Work to do: How many lines in the records below contain the string "will"? Case counts. Reply with the number alone.

Information supplied:
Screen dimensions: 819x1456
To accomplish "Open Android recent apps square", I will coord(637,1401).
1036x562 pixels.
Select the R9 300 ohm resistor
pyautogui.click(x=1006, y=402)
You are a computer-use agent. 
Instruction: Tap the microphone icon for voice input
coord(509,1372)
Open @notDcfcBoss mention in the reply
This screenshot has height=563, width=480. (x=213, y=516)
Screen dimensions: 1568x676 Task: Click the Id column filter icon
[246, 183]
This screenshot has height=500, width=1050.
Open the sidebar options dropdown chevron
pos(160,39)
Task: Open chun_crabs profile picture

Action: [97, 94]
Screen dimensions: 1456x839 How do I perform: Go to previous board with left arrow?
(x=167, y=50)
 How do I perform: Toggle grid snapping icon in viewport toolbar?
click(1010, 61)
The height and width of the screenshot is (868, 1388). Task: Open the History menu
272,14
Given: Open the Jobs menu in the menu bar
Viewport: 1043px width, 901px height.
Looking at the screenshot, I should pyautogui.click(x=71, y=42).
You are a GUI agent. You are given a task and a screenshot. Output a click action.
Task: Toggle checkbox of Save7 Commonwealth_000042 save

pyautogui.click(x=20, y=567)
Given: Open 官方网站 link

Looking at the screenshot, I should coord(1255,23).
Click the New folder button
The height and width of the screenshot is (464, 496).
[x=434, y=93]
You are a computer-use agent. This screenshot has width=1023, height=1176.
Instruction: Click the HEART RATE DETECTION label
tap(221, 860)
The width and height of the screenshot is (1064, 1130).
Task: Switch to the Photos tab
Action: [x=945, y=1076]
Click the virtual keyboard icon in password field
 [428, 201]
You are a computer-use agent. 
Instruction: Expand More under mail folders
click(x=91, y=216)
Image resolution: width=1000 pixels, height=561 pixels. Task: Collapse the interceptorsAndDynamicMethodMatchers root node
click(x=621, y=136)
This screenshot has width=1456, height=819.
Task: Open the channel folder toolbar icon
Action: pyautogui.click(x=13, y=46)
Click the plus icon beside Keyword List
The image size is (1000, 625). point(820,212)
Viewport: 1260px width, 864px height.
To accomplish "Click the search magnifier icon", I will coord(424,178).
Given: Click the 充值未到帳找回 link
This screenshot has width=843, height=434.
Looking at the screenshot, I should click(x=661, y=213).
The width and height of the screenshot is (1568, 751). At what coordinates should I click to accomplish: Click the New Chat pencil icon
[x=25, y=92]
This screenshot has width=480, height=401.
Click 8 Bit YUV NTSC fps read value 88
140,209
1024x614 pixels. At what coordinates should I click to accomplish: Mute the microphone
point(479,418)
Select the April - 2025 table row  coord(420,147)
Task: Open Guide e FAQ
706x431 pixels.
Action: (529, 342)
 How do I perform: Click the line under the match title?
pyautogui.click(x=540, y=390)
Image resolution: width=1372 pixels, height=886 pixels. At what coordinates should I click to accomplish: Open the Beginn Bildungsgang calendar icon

Task answer: 2